Seit Jahren ist das Wittekind-Bad gesperrt. (FOTO: ARCHIV)
Es gab viele Initiativen und Konzepte, die allesamt nicht aufgingen. Und es gab mehrere vergebliche Versuche, das Solbad Wittekind, Halles historisches Kurbad-Ensemble, zu verkaufen. Offenbar ist nun eine Rettung in Sicht: Die Stadt möchte das 15 000 Quadratmeter große Areal zwischen Zoo und Reichardts Garten für 100 000 Euro an die Bauträgerfirma Prof. Schuh Securities aus Halle verkaufen. So sieht es ein Beschlussentwurf vor, der demnächst dem Finanzausschuss vorgelegt wird. Es gab insgesamt fünf weitere Bewerber.
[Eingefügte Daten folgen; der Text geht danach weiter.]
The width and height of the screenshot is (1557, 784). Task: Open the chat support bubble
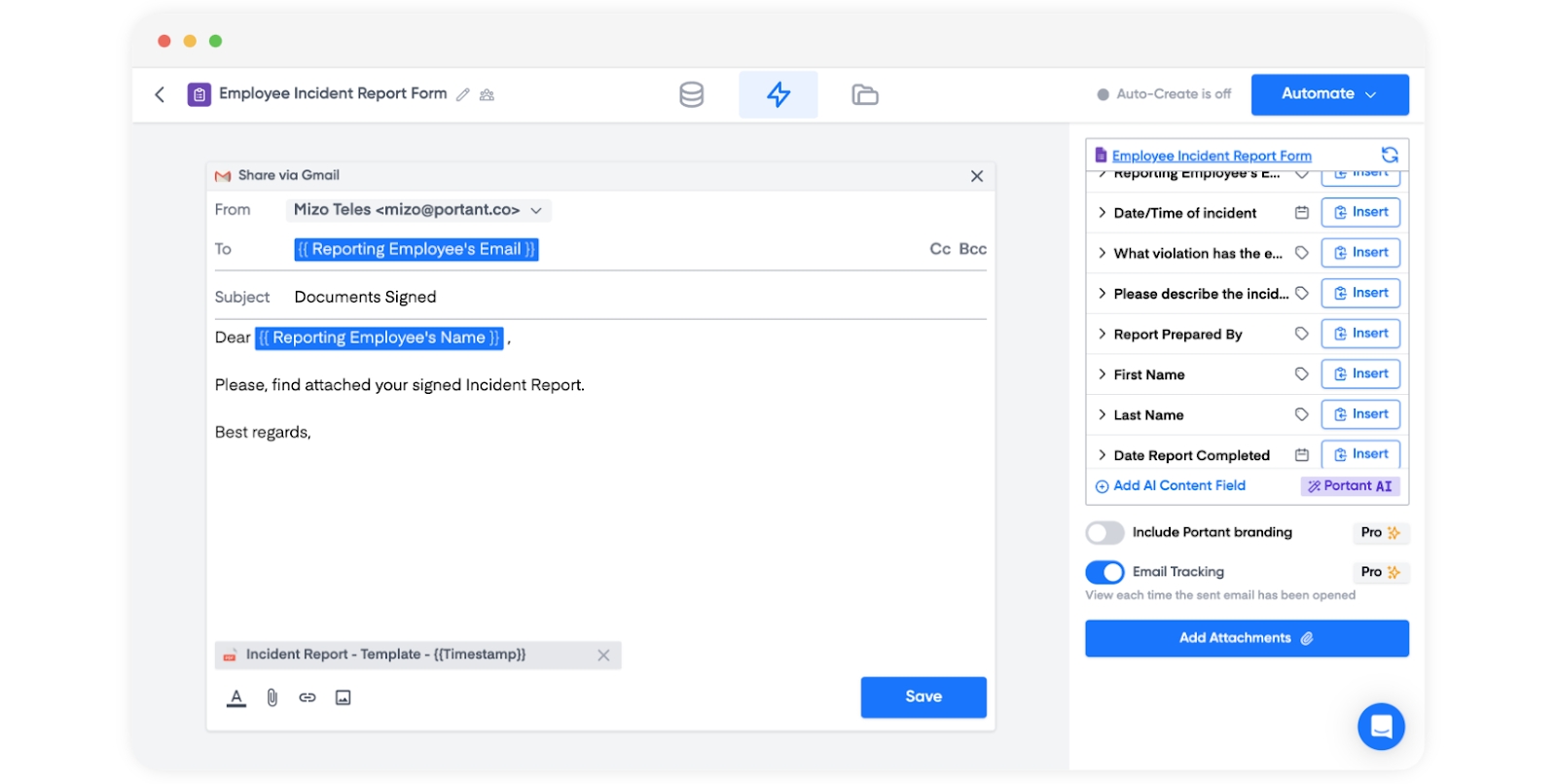(x=1381, y=726)
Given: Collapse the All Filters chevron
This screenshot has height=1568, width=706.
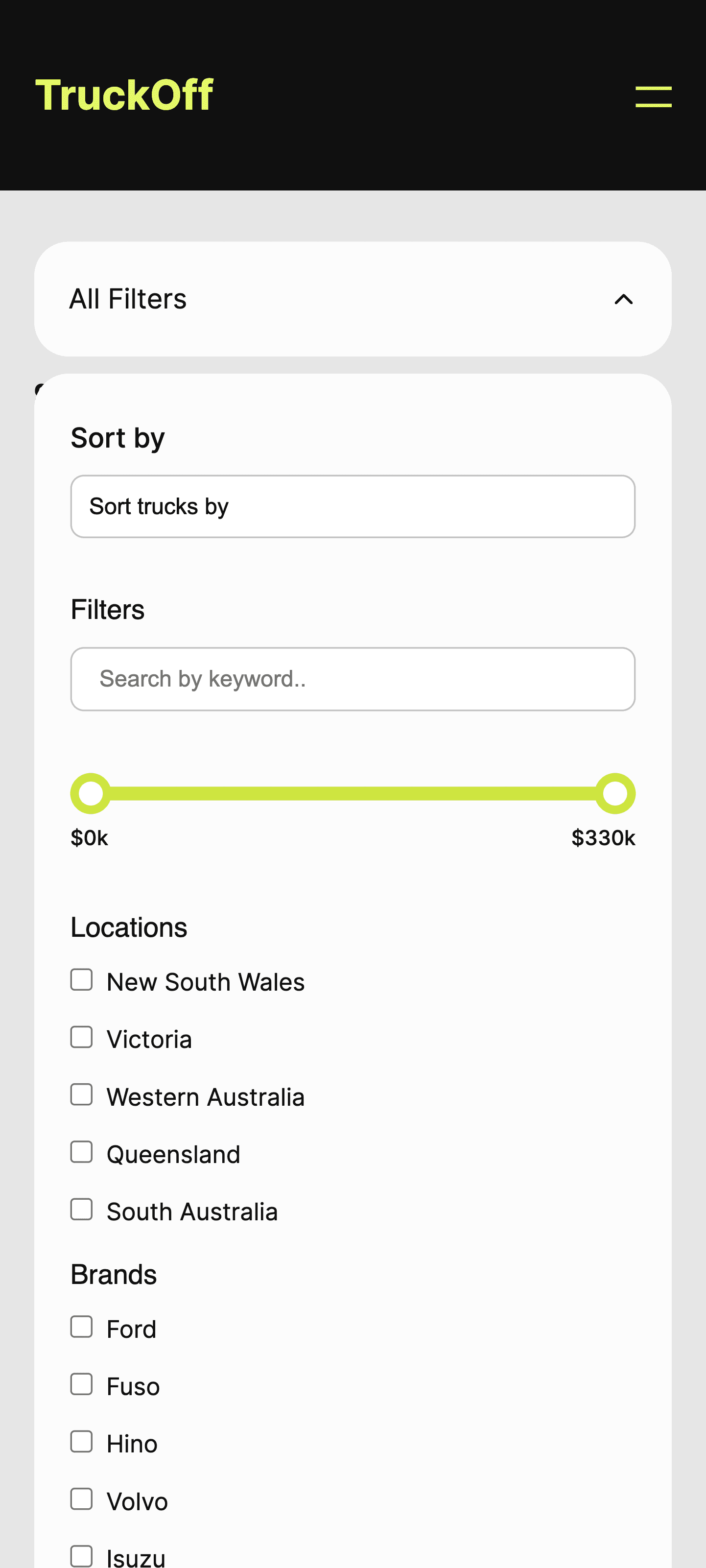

Nach MZ-Informationen will der Investor noch in diesem Jahr mit der Sanierung beginnen. Im ehemaligen Gesellschaftshaus, der "Villa Margarethe" und den Kolonnaden sollen nach seinem Konzept Wohnungen entstehen. Was mit dem langgeschwungenen, markanten ehemaligen Wittekind-Badehaus - dort haben noch in den 1980er Jahren Kranke salzhaltige Nebel eingeatmet - geschieht, ist noch nicht klar. "Die Nutzung wird jedoch im Einklang mit den denkmalpflegerischen Vorgaben erfolgen", heißt es in dem Entwurf. Und: Das Erscheinungsbild des denkmalgeschützten Parks soll erhalten bleiben.
Der Park dürfte der Öffentlichkeit aber mehr oder weniger verloren gehen: Im Vertragsentwurf mit Schuh-Geschäftsführer Temba Schuh ist zwar eine öffentliche Zugänglichkeit geregelt, aber nur "mindestens einmal im Jahr, zum Tag des offenen Denkmals". Die Entscheidung für das Schuh-Konzept fiel auch deswegen, weil das Unternehmen mehrere erfolgreiche Denkmalsanierungen vorzuweisen hat. Dazu gehören das Gut Gimritz auf der Peißnitz, mehrere Gebäude an der Ludwig-Stur-Straße / Luisenstraße oder das Speichergebäude der alten Kröllwitzer Papiermühle. Geschäftsführer Temba Schuh wollte sein Wittekind-Projekt nicht kommentieren, bevor es vom Stadtrat genehmigt sei. "Ich freue mich auf diese Aufgabe" sagte er lediglich. Die anderen Bewerber haben laut Beschlussvorlage der geplanten Vergabe an die Schuh GmbH übrigens nicht widersprochen.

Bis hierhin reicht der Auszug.